Let $\mu$ be a probability vector of $\mathbb{R}^n.$ Then we can define the weighted $\ell^p$ $(1 \leq p < \infty)$ norms by $$ \|x\|_{p,\mu} = \left(\sum_{i=1}^n |x_i|^p \mu_i\right)^{1/p},$$ assuming that all the components of $\mu$ are positive. The $\|x\|_{\infty,\mu}$ norm agrees with the usual max norm.
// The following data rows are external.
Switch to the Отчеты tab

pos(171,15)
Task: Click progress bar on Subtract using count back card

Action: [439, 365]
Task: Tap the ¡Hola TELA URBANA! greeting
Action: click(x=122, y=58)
Now let $A$ denote a linear operator $\mathbb{R}^n \rightarrow \mathbb{R}^n.$ Assume that $$ \|Ax\|_{p_0, \mu} \leq M \|x\|_{p_0, \mu}$$ and $$ \|Ax\|_{p_1, \mu} \leq M \|x\|_{p_1, \mu},$$ $1 \leq p_0 < p_1 \leq \infty,$ for all $x \in \mathbb{R}^n.$ Then the Riesz interpolation result does hold? I mean that $$ \|Ax\|_{p_\theta, \mu}\leq M\|x\|_{p_\theta, \mu} $$ follows for every $p_\theta = {\theta \over p_0} + {1-\theta \over p_1}$ $(0 \leq \theta \leq 1)$ and $x \in \mathbb{R}^n$?
As far as I know, Riesz first proved his interpolation result in the real finite dimensional setting with the usual $\ell_p$ norms. That result remains true with the weighted $\ell_p$ norms (in the real setting)?